The presence of several compounds, such as polychlorinated biphenyls (PCBs), polybrominated diphenyleters (PBDE) and polycyclic aromatic hydrocarbons (PAHS), has been confirmed not only in the vicinity of highly urbanized centers (HA), where concentrations were higher, but in all environmental contexts, confirming the theory that nowadays PCBs are ubiquitous contaminants.
On the other hand, antibiotics and neonicotinoids were not detected in the 60 organic honeys, demonstrating the absence of hive treatments and, consequently, the good quality of the samples. In conclusion, the authors argue that this approach provides bee-keepers with useful information for the selection of areas dedicated to the production, in particular for the organic production.
Reformulation of biscuits recipes according to sucrose functionality.
Sucrose does not only provide sweetness; it also affects the structure and texture formation. In a recent study conducted by a group of Dutch researchers (van der Sman & Renzetti, 2019), these features have been analysed using a new qualitative and semi-quantitative method known as Complex Dispersed System (CDS), and the supplemented state diagram.

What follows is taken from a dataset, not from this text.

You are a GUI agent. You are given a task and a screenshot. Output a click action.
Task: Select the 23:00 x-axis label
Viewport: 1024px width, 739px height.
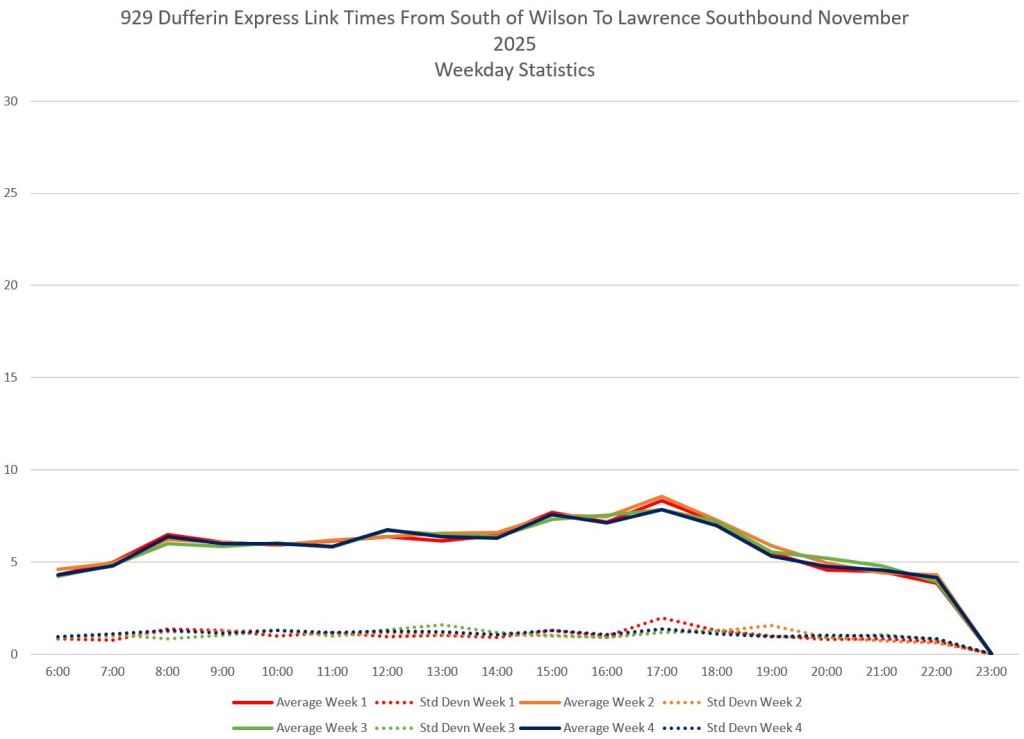coord(991,671)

In particular, the CDS methodology allows to describe the evolution in biscuit structure during dough mixing and baking, while the state diagram provides information on the quantitative structural changes in biscuits during these processes. According to the authors, reformulated products that follow similar paths of conventional products, it can be assumed that the two products have similar structures and textures.
Different physical theories exist for predicting these phase transitions for sucrose-rich biscuits and also for reformulated biscuits containing sugar replacers. These transitions can be measured experimentally, but in a very laborious way. The proposed approach, combined with a computational model including heat and moisture transfer, allows the development of new formulations in an more effective way and with shorter product development time.
- Nobile et al., Italian Journal of Food Safety, 8, 2019, 20-21.
R.G.M. van der Sman & S. Renzetti, Critical Reviews in Food Science and Nutrition, 2225-2239.